行っチャオ!海外!

イタリア人夫との世界アッチコッチ旅行記 (アメーバブログから引越ました!)

僕たちは世界を変えることができない

今回の旅行で、私達はイタリアからカタール航空を利用したんですが、

機内のエンターテイメントプログラムの中にたまたま向井理クン主演の映画

『僕たちは世界を変えることができない』 がありまして、カンボジア旅行前の予習に丁度良いなぁ~と、Fabcinoさんと一緒に観る事にしました。

東京の冴えない医大生が、たまたま見かけた「カンボジアに学校を作ろう」と言うボランティアのチラシを手に取り、自分でサークルを作って資金集めをする・・・実話を基にした話です。

映画としての出来栄えは別にして、カンボジアと言う国のアウトラインをサーッと紹介してくれるので、カンボジア旅行前に観るにはお勧めです。

実際、タイの国境からシェムリアップに向かう幹線道路の脇に「うさみさま」「ゆめスクール」と日本語が壁に大きく書かれた学校を目にして、あ~、日本人の宇佐美さんが建てた『夢』って名前の学校なんだな~・・・と、日本人の善意で建った学校を目にして嬉しい気持ちになりました。

 

カンボジアには、まだまだ学校の数が足りなくて子供達が通えない状況だそうですが、最近は、多少遠くの学校でも自転車やバイク(高校生)で通える様にになりつつあるそうです。

でも、学校が近くにあっても学校に通えない子供達もたくさんいるそうで、今回は、カンボジアで私達が出会った小さな子供達について書いてみたいと思います。

 

カンボジアでの旅行の中で、一番思い出に残っている写真を1枚。 

        アンコール 夕食

これは、シェムリアップの街の中の屋台でトゥクトゥクドライバーのマイクとその彼女と夕食を一緒に食べていた時に撮った写真です。

私達4人が食事をしていると10歳の女の子と12歳の男の子がポストカードを売りに来たんです。

「ごめんね、もう、ポストカードは他で買っちゃったの」

女の子「だったら、夕食を私達にも食べさせて」

 「へっ?!ご飯食べたいの?」

女の子「うん」

「じゃぁ、どうぞ」 ってなわけで、私達のテーブルにポストカード売りの兄妹が加わりました。

子供達はスープに麺の入った料理をオーダー。

すると、また、ひとりの男の子が私達のテーブルで立ち止まり、何かカンボジア語でごねています。

「どうしたの?」

「この子も食べたいの?」

Fabcino「じゃぁ、ここに座って良いよ」

ってな訳で3人の子供達が私達と一緒に食事をする事に・・・。

ポストカードを売っていた女の子が(英語で)話した所によると、この兄妹は5人兄弟の真ん中で、学校には行っていないんだけどボランティアの英語の教室には通っているそうです。

家にお金がないので昼の3時頃から夜の9時頃までシェムリアップの繁華街で観光客相手にポストカードを売っています。

家は街の中心から2kmくらい離れているので、車かバイクでここまで誰か(多分、子供達にポストカードを売らせている元締めのような人がいるんでしょうね。
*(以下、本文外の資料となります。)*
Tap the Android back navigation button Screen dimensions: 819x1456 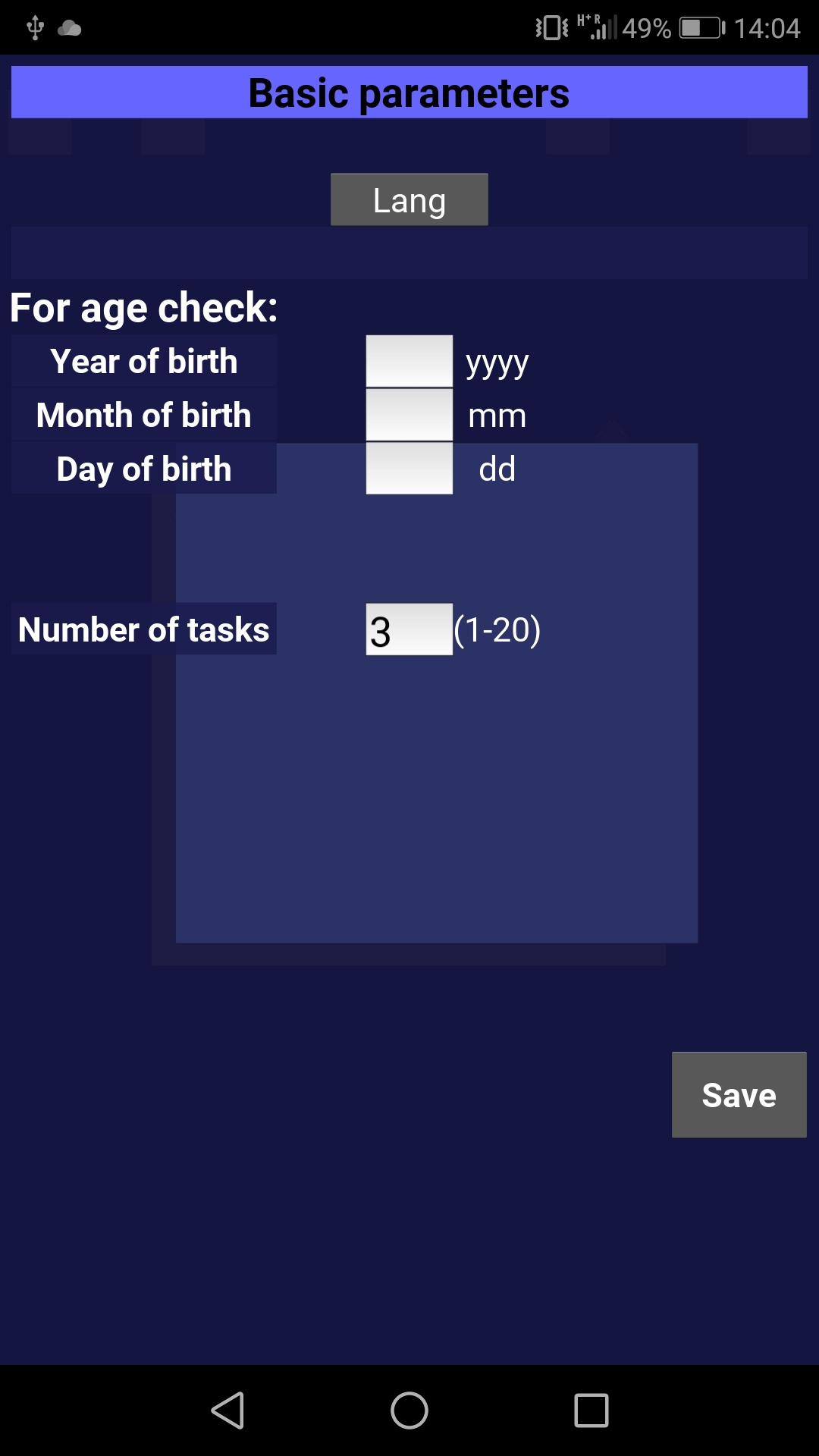(x=228, y=1410)
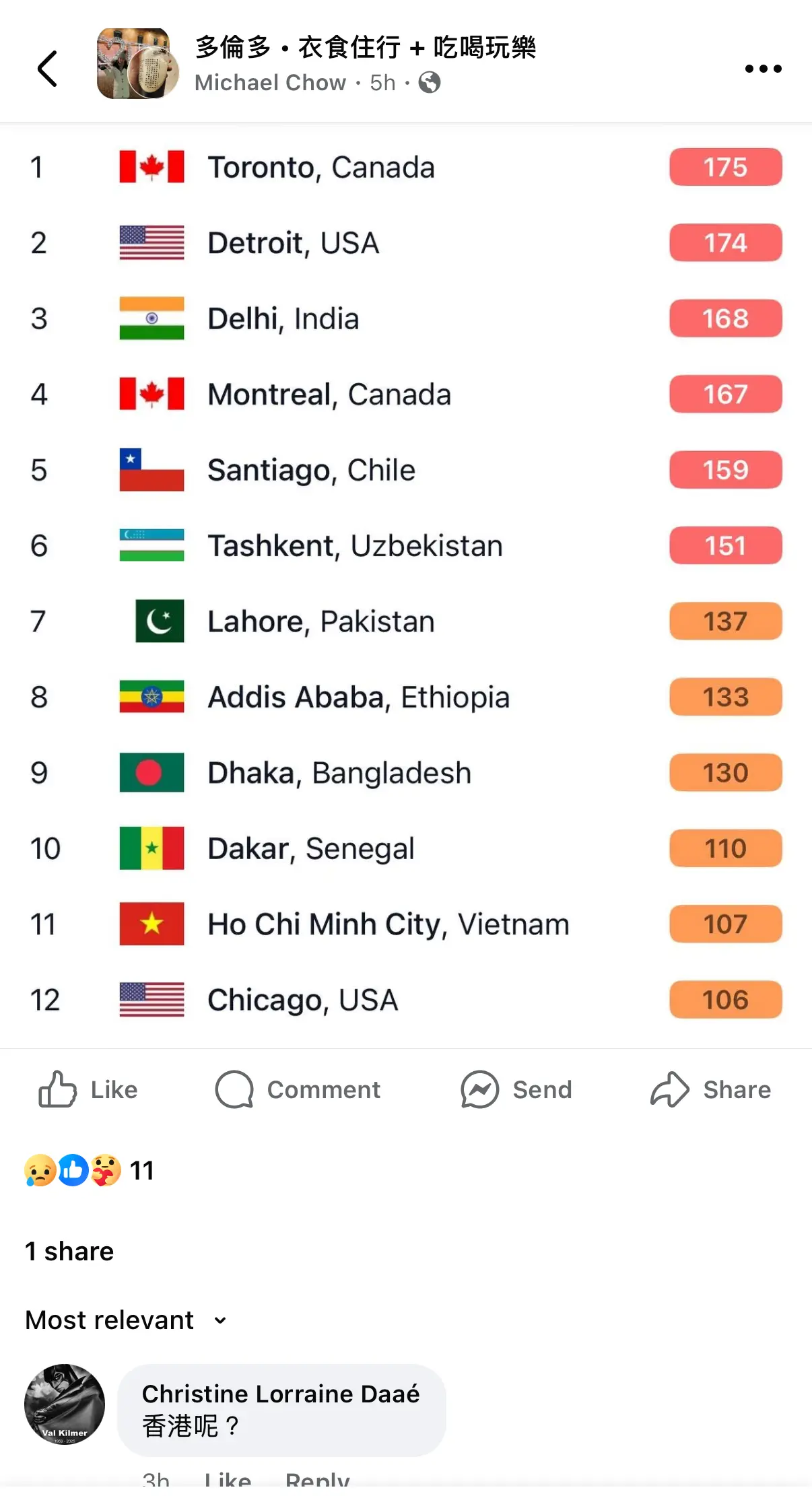Expand the Most relevant sorting dropdown
This screenshot has width=812, height=1496.
(x=126, y=1320)
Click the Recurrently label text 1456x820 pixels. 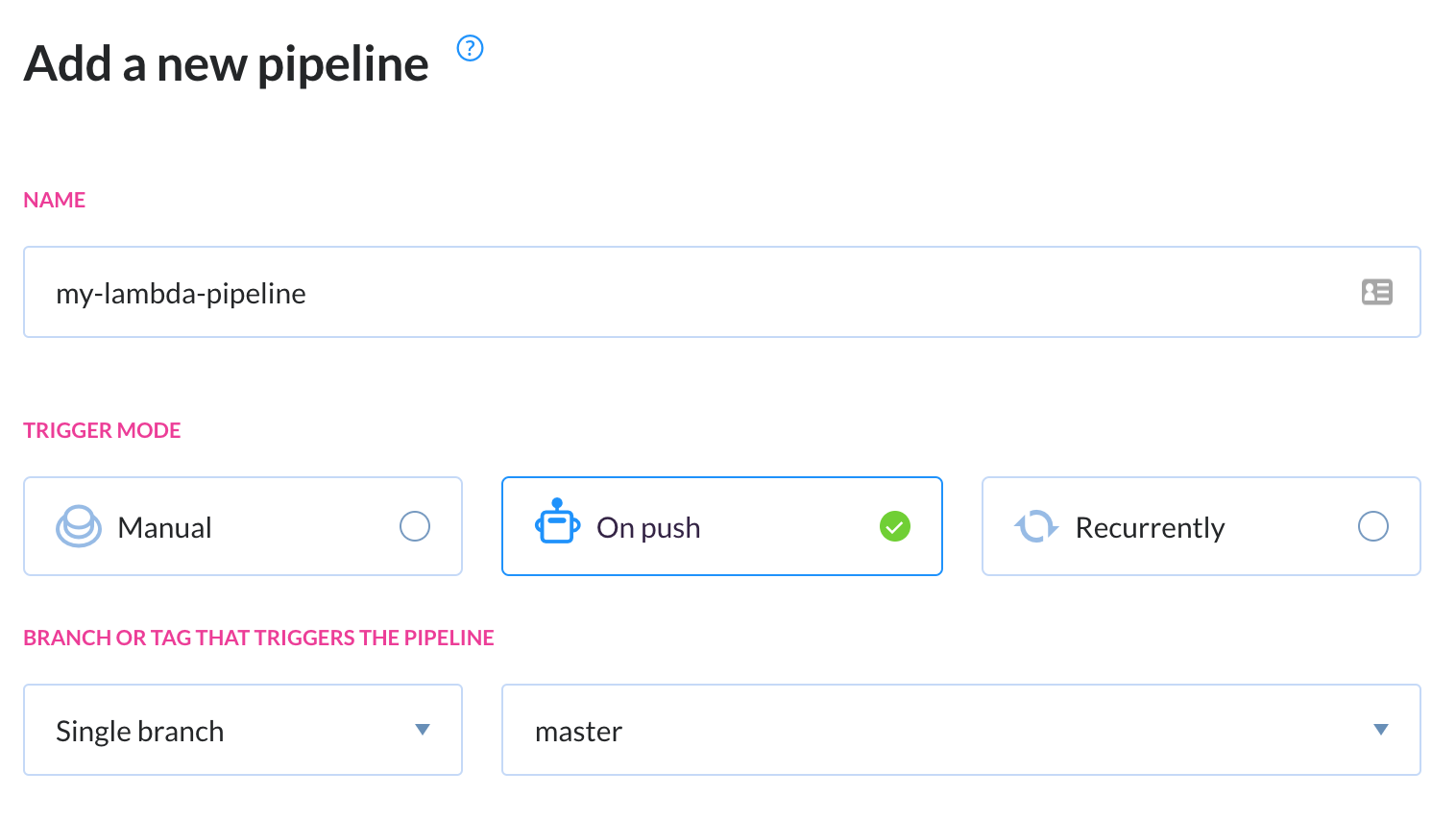(1150, 528)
)が連れて来てくれるそうです。

この子達は、今は英語を学びながら家計を助けて、もう少し大きくなったら学校に行くんだと言っていました。

 

カンボジアにはこんな子供達がたくさんいます。学校に日中通えている子供達でも、学校が終わると仕事をする。子供も皆働いて当然の社会なんですね。

 

でも、あとでやって来たもうひとりの男の子(4歳)は話がちょっと違っていました。

ポストカードを売る女の子は、この男の子を知っていて彼女が話してくれたのは・・・

「この子は、ひとりなのよ。ひとりで2kmくらい歩いて街まで来て、プラスチックを拾って夜中にまた歩いて家まで戻るの」

 「この子のお母さんは自分が物乞いだったから、この子の稼ぎが悪いとブツの」

 「お父さんはお酒好きで1日カードで遊んでいるの」

「この子が何時からここにいるかって?2時頃から夜中の12時頃までよ」  

              男の子    

・・・あなた、小さいのに本当に苦労してるのね・・・  

あまり笑わない子なんだけど、カメラを向けた時だけ子供らしく笑ってピースをしてくれました。

チャーハンを美味しそうに食べると、残った分はお持ち帰りパックにしてもらって、

「アックン(ありがと)」と私達に礼を言って、またプラスティックを集める黒いゴミ袋を引きずって去って行きました。

今回の旅行の中で、一番印象に残ったのは、この男の子のこと。

私には、何もしてあげられないんだなぁ・・・と、

ただ、今夜の夕食を食べさせてあげることくらいしかできないのだなぁ・・・と、自分の無力さを痛感しました

私には、この子の両親を変える事はできないし、この子をこんな生活から救ってあげる事もできない。

「世界をかえる」どころか、目の前にいる小さな男の子の生活を変えることもできない。

『僕たちは世界を変えることができない』

まったく、その通りだと思う。

 

映画の中で、主人公が引用したマザー・テレサの言葉

   私の行いは大河の一滴にすぎない    

   でも何もしなければ    

   その一滴も生まれないのです

 

 

 私に、何ができるんだろうか?

考えさせられたカンボジアの旅でした。